The entrance to a harbor, with every eye on you, with your peers waiting to judge your every move, must be poised, polished, suave and urbane. You must make all the other boats feel a tad inadequate . . . but without jealousy.

An entrance is preceded by a landfall, certainly the high point of any passage. To watch, after days or weeks at sea, the goal of all of your efforts rise on your bows, expected and hoped for, is precisely what Sailoring is all about.

Perfect landfalls follow a scenario inscribed in centuries of experience. Those of you who have searched a distant coastline for entrances and landmarks know how utterly mysterious the smudges along the horizon can be. Even on closer approach entrances can be obscure, points and capes foreshortened and the whole picture distorted by your own burning desire to make port.

There is one fail-safe way to make a landfall. Only incontestable, unerring, navigation lights point the way to safe harbor. But since you should rarely chance a night entrance, nav lights are to be used just before dawn, to point with clarity the way to harbor. As dawn breaks, there is a moment of pure twilight, a moment of revelation, when lights and shore features meld with lucidity and what you see on your chart coalesces in your minds eye with the lights and horizon ahead of you.

Thus, always make your landfall at dawn. If you are too early to match lights to land, wait a bit. Never, never be late, because if you are, that narrow channel leading to your refuge from the sea may be draped in mists or hidden in a confusion of mountains.

If you are a sailboat, come in under sail. It is more than just elegant. It is a prideful and satisfying statement that you know what you are doing. Coming in under sail is the safety net you spread lest your engine fails.

Engine failures happen more frequently in harbor, after long disuse at sea. Connectors fail and seals leak and electrics poop out in response to peaks of pressure, and plastic bags and floating lines tempt your prop. Indeed, after weeks under sail, you yourself may lose the correct touch on the throttle which keeps your engine alive.

Keep your engine ticking over if you like, even motor sail into harbor, but always keep your main up.

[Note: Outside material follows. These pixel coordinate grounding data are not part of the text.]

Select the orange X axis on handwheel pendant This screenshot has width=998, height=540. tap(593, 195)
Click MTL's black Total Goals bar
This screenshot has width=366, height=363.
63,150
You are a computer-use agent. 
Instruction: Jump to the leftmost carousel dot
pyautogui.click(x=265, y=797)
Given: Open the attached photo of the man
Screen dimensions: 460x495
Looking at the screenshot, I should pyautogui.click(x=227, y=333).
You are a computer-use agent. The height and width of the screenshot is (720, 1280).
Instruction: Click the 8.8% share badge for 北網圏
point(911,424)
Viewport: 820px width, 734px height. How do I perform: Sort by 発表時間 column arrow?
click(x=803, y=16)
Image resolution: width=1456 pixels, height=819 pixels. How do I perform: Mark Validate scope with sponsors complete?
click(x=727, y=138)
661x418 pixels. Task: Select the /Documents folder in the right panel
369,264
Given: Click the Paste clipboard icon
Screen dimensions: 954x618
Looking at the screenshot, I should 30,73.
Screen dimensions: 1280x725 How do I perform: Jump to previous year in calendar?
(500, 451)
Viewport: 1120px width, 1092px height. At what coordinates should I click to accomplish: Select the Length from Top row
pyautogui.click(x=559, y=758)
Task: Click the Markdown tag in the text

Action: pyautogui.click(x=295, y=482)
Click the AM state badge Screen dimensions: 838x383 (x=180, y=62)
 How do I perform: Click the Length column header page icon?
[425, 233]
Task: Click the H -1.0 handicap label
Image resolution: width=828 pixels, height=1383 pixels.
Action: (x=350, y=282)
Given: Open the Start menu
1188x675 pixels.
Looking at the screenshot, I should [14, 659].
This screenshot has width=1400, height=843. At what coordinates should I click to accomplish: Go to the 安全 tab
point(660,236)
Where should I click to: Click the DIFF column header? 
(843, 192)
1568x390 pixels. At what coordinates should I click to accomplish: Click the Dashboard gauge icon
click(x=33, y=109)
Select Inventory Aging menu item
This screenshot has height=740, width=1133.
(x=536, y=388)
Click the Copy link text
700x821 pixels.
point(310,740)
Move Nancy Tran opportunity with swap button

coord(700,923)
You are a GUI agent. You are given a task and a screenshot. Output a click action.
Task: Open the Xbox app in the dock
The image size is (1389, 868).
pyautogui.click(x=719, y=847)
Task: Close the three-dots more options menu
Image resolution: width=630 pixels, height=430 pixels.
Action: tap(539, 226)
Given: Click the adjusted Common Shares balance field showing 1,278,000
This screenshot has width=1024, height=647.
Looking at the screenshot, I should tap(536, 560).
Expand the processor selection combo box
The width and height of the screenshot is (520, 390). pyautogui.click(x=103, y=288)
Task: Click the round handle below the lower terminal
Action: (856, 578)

Take your time. Like Suzy, make a long and searching pause, enough for you to register all friends and foes, to seek out unexpected dangers and to give the folks at anchor time to welcome you. At dawn, nothing is worse than a surprise bump or clank of chain released too close. Give the boats at anchor a chance to get used to you and, perhaps to help you find the perfect spot to put your hook in.

There is nothing in all your experience like that ineffable moment when, after the terrors and trials of a long sea passage, you finally feel your anchor grip in a safe and protected harbor. You feel the muscles of your neck go slack as do the tensions in your head. Responsibility and labor are rewarded by an absolute sense of a task completed with no strings hanging loose.

How seldom in your life ashore do you receive this sort of perfect affirmation. Ashore there is always just something else to be done, some contingent, perhaps minor, task left to do. Someone, something blocks that utter sense of 'abate'. There is simply too much input, too much clutter of people, too many comings and goings, too much ferment, too much emotional 'noise' on land to allow a total moment of respite.

Those moments of concord and tranquility are reserved for the sailor come home from the sea.

Your anchor is down, the journey complete, you have absolutely nothing left to do save fall happily into a bunk that is not trying its best to toss you out. It is a State of Sailorly Grace. You may now drift off to sleep with the sure knowledge that you have done your duty and that when you awake, after sleeping as much as you like, you can start to plan your next pasage.